CzEcH rEcK
circle of duck
Registered: Jul 2000
Location: London
Posts: 3008 |
Bored, so here are a few Jokes.
In a train carriage there were 4 people, an Englishman, a
Frenchman, a spectacular looking blonde and an awful looking fat lady.
After several minutes of the trip the train happens to pass
through a dark tunnel, and the unmistakable sound of a slap is heard. When
they leave the tunnel, the Frenchman had a big red slap mark on his cheek.
The blonde thought - `That French son of a bitch wanted to
touch me and by mistake, he must have put his hand on the fat lady, who in turn must have slapped his face
The Frenchman thought - `That fucking Englishman put his
hand on that blonde and by mistake she slapped me`.
The fat lady thought - `This dirty old Frenchman laid his
hands on theblonde and she smacked him`.
The Englishman thought - `I hope there`s another tunnel
soon so I can smack that French cunt again`.
--------------------------------------------------------------------------
An 80-year-old man is having his annual checkup. The doctor asks him how he's feeling. "I've never been better!" he replies. "I've got an 18-year-old bride who's pregnant and having my child! What do you think about that?"
The doctor considers this for a moment, then says, "Well, let me tell you a story. I know a guy who's an avid hunter. He never misses a season. But one day he's in a bit of a hurry and he accidentally grabs his umbrella instead of his gun.

+===+

What this exercise asks:
A. Do these statements agree with the jokes post? (i) The train carriage held four people. (ii) After the tunnel, the Englishman had a red slap mark on his cheek. (iii) The 80-year-old man tells the doctor he has never been better.
B. Can you continue the jokes post, picking up right after its final sentence?

Dataset excerpt:
+===+

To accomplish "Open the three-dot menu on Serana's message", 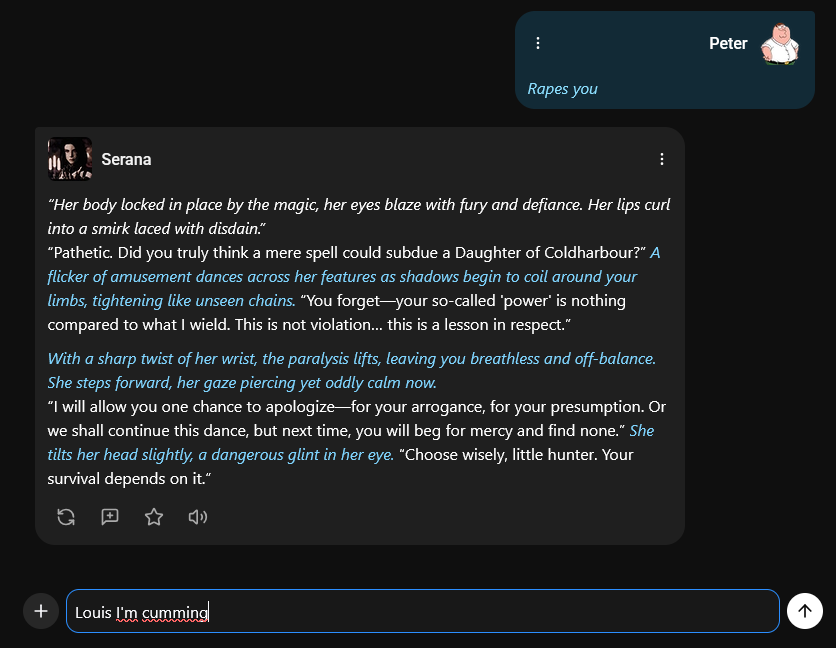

+===+

Exercise results:
A.
(i) Yes: "In a train carriage there were 4 people"
(ii) No: "the Frenchman had a big red slap mark on his cheek."
(iii) Yes: "I've never been better!"

B.
"So he's in the woods and suddenly a grizzly bear appears in front of him! He raises up his umbrella, points it at the bear, and squeezes the handle. The bear drops dead in front of him, suffering from a bullet wound in his its chest."
"That's impossible! Someone else must have shot that bear," the man said.
"Exactly," replies the Doc.
--------------------------------------------------------------------------
Things to do in a public toilet..
1. Stick your palm open under the stall wall and ask your neighbor, "May I borrow a highlighter?"
2. Say "Uh oh, I knew I shouldn't put my lips on that."
3. Cheer and clap loudly every time somebody breaks the silence with a bodily function noise.
4. Say, "Hmmm, I've never seen that color before."
5. Drop a marble and say, "Oh shoot!! My glass eye!!"
6. Say "Darn, this water is cold."
7. Grunt and strain real loud for 30 seconds and then drop a cantaloupe into the toilet bowl from a high place six to eight feet. Sigh relaxingly.
8. Say, "Now how did that get there?"
9. Say, "Humus. Reminds me of humus."
10. Fill up a large flask with Mountain Dew. Squirt it erratically under the stall walls of your neighbors while yelling, "Whoa! Easy boy!!"
11. Say, "Interesting....more sinkers than floaters."
12. Using a small squeeze tube, spread peanut butter on a wad of toilet paper and drop it under the stall wall of your neighbor. Then say, "Whoops, could you kick that back over here, please?"
13. Say. "C'mon Mr. Happy! Don't fall asleep on me!!"
14. Say, "Boy, that sure looks like a maggot."
15. Say, "Darn, I Knew that drain hole was a little too small. Now what am I
gonna do?"
16. Play a well known drum cadence over and over again on your butt cheeks.
17. Before you unroll toilet paper, conspicuously lay down your "Cross-Dressers Anonymous" newsletter on the floor visible to the adjacent stall.
18. Lower a small mirror underneath the stall wall and adjust it so you can see your neighbor and say, "Peek-a-boo!"
19. Drop a D-cup bra on the floor under the stall wall and sing "Born Free"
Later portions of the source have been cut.